Per essere governate, anche nella piccola e media impresa, le tecnologie che andranno a comporre il mosaico dell’Industria 4.0 avranno bisogno di professionalità con competenze specifiche e allo stesso tempo trasversali. Una delle competenze strategiche richieste è la capacità di collaborare con le risorse di altre divisioni, creando una rete di profili – non solo IT – in grado di sfruttare i nuovi strumenti a vantaggio del business.
È quanto sottolinea Carlo Capè, Amministratore Delegato di Bip e Presidente di Assoconsult, in un articolo a sua firma pubblicato su Agendadigitale.it. Capè ha evidenziato le opportunità offerte dal Piano Industria 4.0 con cui il Ministero dello Sviluppo Economico ha annunciato un impegno pubblico per circa 13 miliardi di euro in tre anni a sostegno dell’innovazione digitale, con agevolazioni fiscali sugli investimenti per i “nove pilastri” della quarta rivoluzione industriale (dalla cyber-security all’Internet industriale, passando per la realtà aumentata e virtuale).
«Le opportunità di crescita e produttività sono estremamente allettanti, ma è anche vero che tutto ciò implica un mondo di nuove tecnologie virtualmente infinito e in continua espansione», scrive Capè. «Da qui nasce la consapevolezza che, viste le innumerevoli sfide del business e gli infiniti nuovi strumenti tecnologici per affrontarle, il numero di soluzioni possibili per creare valore è destinato a crescere in maniera esponenziale». Ma, considerata tale vastità di opportunità, è soprattutto per le PMI anche molto facile perdersi inseguendo la chimera della Smart Factory.
Secondo il presidente di Assoconsult la soluzione per riuscire a navigare in questo mare magnum, e trarne gli innumerevoli vantaggi e opportunità di crescita, sta appunto nelle competenze specifiche, sia interne che esterne alle aziende. «È in questo contesto che le figure del Chief Information Officer e del Chief Innovation Officer stanno prendendo sempre più piede all’interno delle medie e grandi aziende del mondo. In qualità di esperti di tecnologie, innovazione e change management, il loro ruolo è centrato intorno alla gestione del continuo processo innovativo, ormai necessario per competere e stare al passo con i cambiamenti in atto. Laddove le dimensioni dell’azienda lo permettano, tali figure possono fare da guida al cambiamento».

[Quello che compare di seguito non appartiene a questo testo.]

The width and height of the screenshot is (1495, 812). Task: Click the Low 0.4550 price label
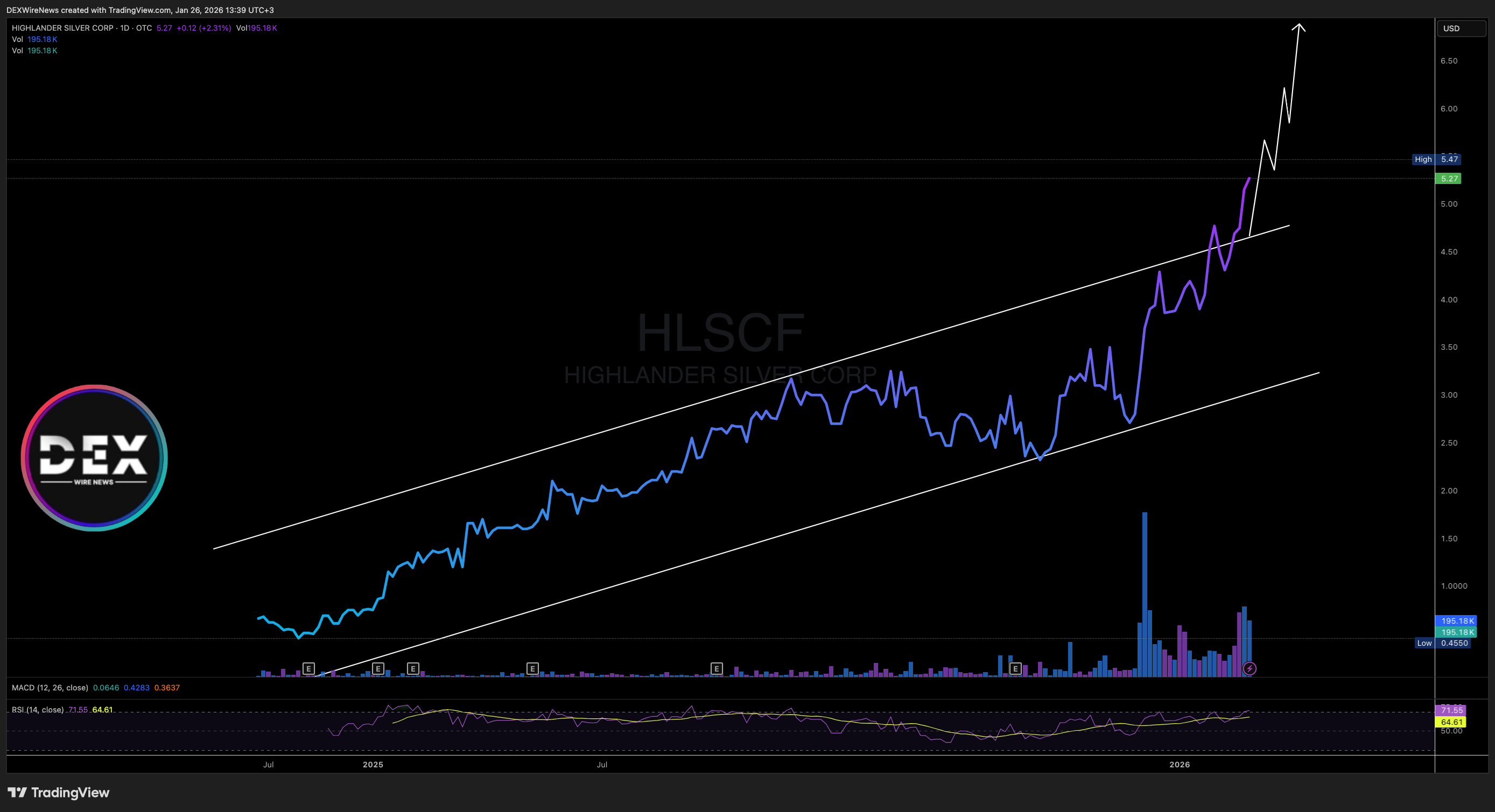click(1443, 642)
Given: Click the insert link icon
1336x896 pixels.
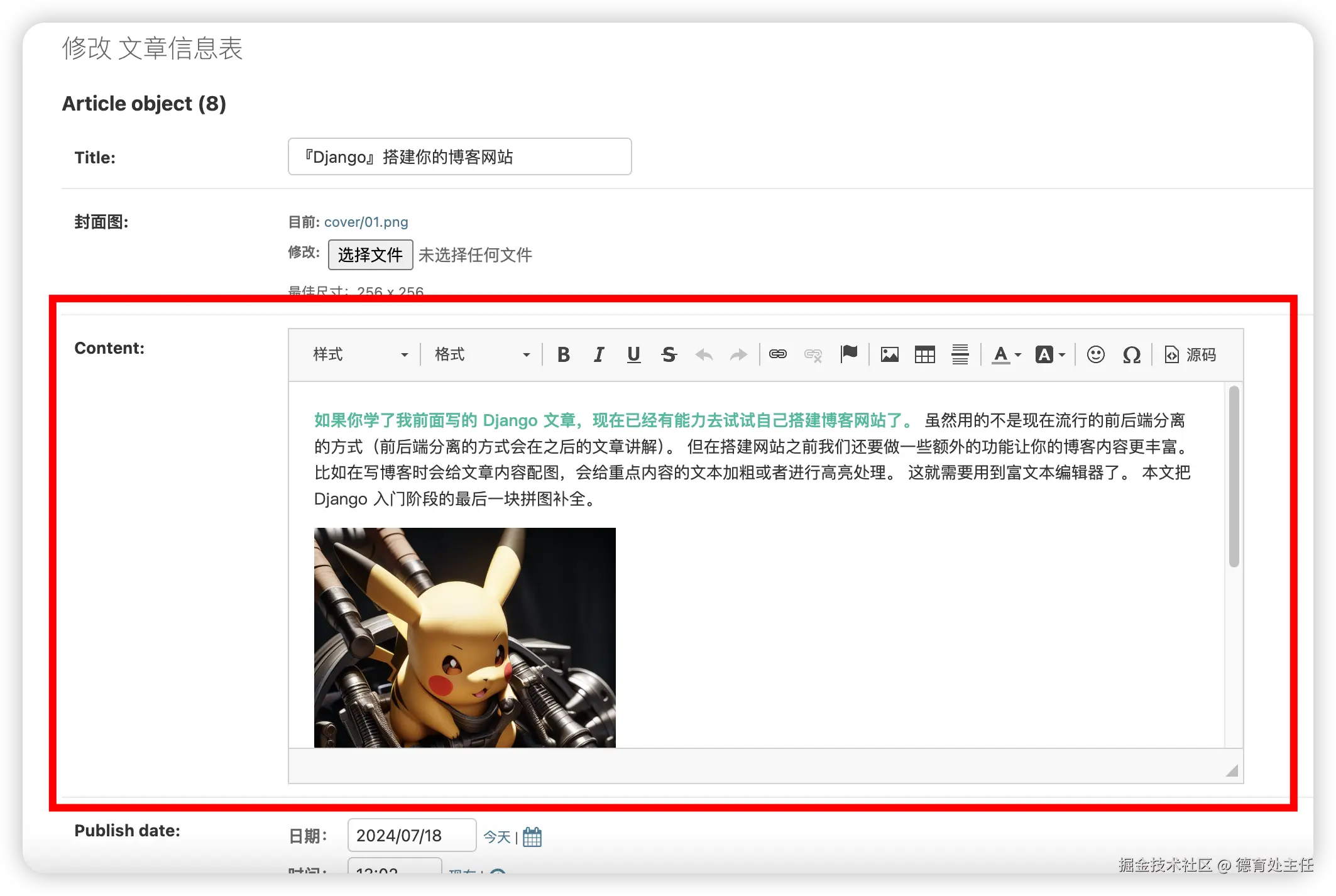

Malgrado un simile profilo di alto livello sia ormai essenziale, è probabile però che questo non sia sufficiente per le esigenze dei singoli progetti. Capè suggerisce di istituire una struttura gerarchica operativa guidata da un Project Manager e composta da vari tecnici, esperti nei singoli aspetti progettuali, ma flessibili e multiformi, tra i quali gli Architetti delle infrastrutture hardware e delle applicazioni software, gli esperti di integrazione, i Data Scientist, gli esperti di intelligenza artificiale e di reti neurali artificiali, i Product Designer e gli esperti di user experience, gli esperti di social innovation e di co-creation, di marketing e di
comunicazione.
«Nonostante la vasta quantità e varietà delle competenze necessarie per innovarsi – e per innovare – l’obiettivo della digitalizzazione è del tutto alla portata anche delle imprese di minori dimensioni, grazie da una parte al sostegno di soggetti istituzionali come Confindustria, Confindustria Digitale e associazioni territoriali che costituiscono un polo di riferimento per le PMI e possono guidarle all’innovazione tramite, per esempio, i Competence Centers diffusi sul territorio e i Digital Innovation Hub, entrambi pensati per le sfide dell’Industria 4.0», nota Capè, aggiungendo che Assoconsult, l’associazione di categoria della consulenza di management, sta svolgendo un’intensa attività di sensibilizzazione attraverso il territorio italiano. «Il supporto di soggetti esterni – consulenti in particolare – costituisce una preziosa risorsa anche per le aziende di medie e grandi dimensioni, poiché permette una visione oggettiva e d’insieme altrimenti difficilmente raggiungibile», chiosa il manager.